A commission staff report lists a number of key issues, including whether the expansion is necessary and whether improved design or a larger building for handling trash could solve the problem. Mr. Hatch has said increasing state regulations related to trash separation are one concern for the district.
Neighbors said their suggestions for the project have been ignored, and that prior to Thursday the proposal had not changed since June, when the refuse district committee met with residents to hear their ideas.
Future plans for the district — and how the expansion figures into them — remain unclear.
Mr. Hatch has said the expansion would make room for future growth, but more recently he said there are no future plans for the station.
On Thursday some abutters chafed at the lack of clarity.
“What does flexibility mean?” asked Donald Harrington, who speculated that the station might expand even further based on the proposed access road, which would enclose a large wooded area on the western side.
The proposed route of the entrance road also has been a sticking point for neighbors. One commissioner quizzed refuse district leaders about whether there was room for compromise.
“If the neighbors have asked you to move the road further away and it isn’t in conflict with your operation, why don’t you just move the road?” said Leonard Jason Jr. “Give them something.”
But commissioner Josh Goldstein said: “The road is where the road is to allow for any future expansion. We don’t need to ignore the elephant in the room.”
Some of the confusion stems from the fact that parts of the plan are taken from two earlier plans drawn up by Environmental Partners in 2008 and 2011, when the district was considering consolidating with the trash district that serves Tisbury and Oak Bluffs.
Mr. White firmly refuted the notion of a hidden agenda. He conceded that the design would allow for increased volume, but said volume was not a driver in the plans.
“In the solid waste business you design so you have as much flexibility as you can,” he said. “There’s not a hidden game plan that we’re sizing this to serve as an Islandwide facility.

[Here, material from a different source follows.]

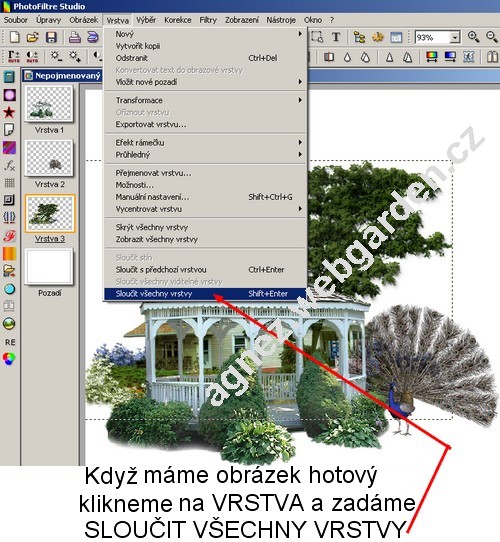
Task: Select the Vrstva 1 layer thumbnail
Action: click(49, 103)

The district has not been approached by any of the other communities.
By the end of the hearing, several smaller conversations had broken out in the room. The commission plans a site visit this week. The hearing was continued to Feb. 18.
In other business, the commission voted to review a large solar array planned in Oak Bluffs. The project is planned for a 45.5-acre property on Alwardt Way owned by the Oak Bluffs water district. Three municipal wells in the Lagoon Pond watershed are on the property. The town has hired BlueWave Capital and SunEdison to develop the array, which would cover eight to 10 acres in an area visible from both Barnes Road and a nearby bike path.

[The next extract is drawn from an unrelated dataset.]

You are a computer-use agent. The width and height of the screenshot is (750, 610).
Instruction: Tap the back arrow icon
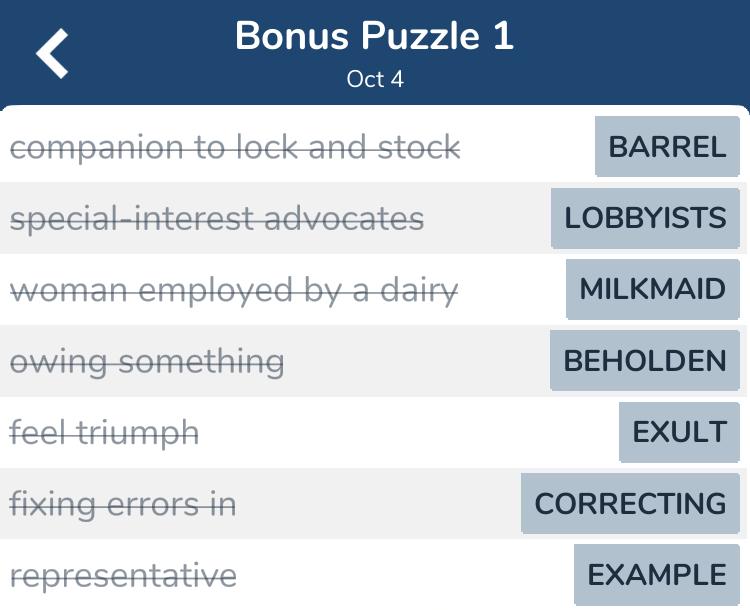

The project already requires review by the town zoning and planning boards and the state Department of Environmental Protection.

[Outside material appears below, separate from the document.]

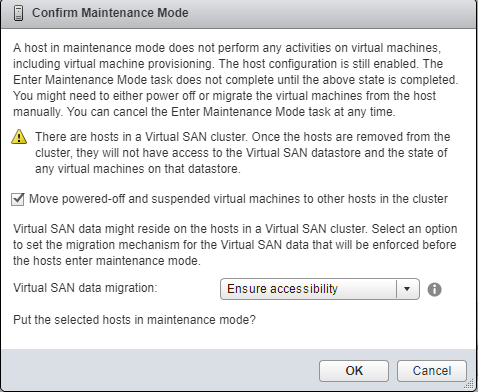The width and height of the screenshot is (478, 392).
Task: Click the Confirm Maintenance Mode title text
Action: 110,13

Sean Murphy, an attorney representing the water district, urged the commission not to review the project, which he described as a “passive use” of the land. But commissioners mostly agreed that the size of the project, along with the visual impacts and clearing of 20.5 acres, deserved a closer look.
Chairman Jim Vercruysse said a DRI process would allow more people on the Island to weigh in on the project. Mr. Hancock agreed. “Most people on the Island have no idea this is even happening,” he said.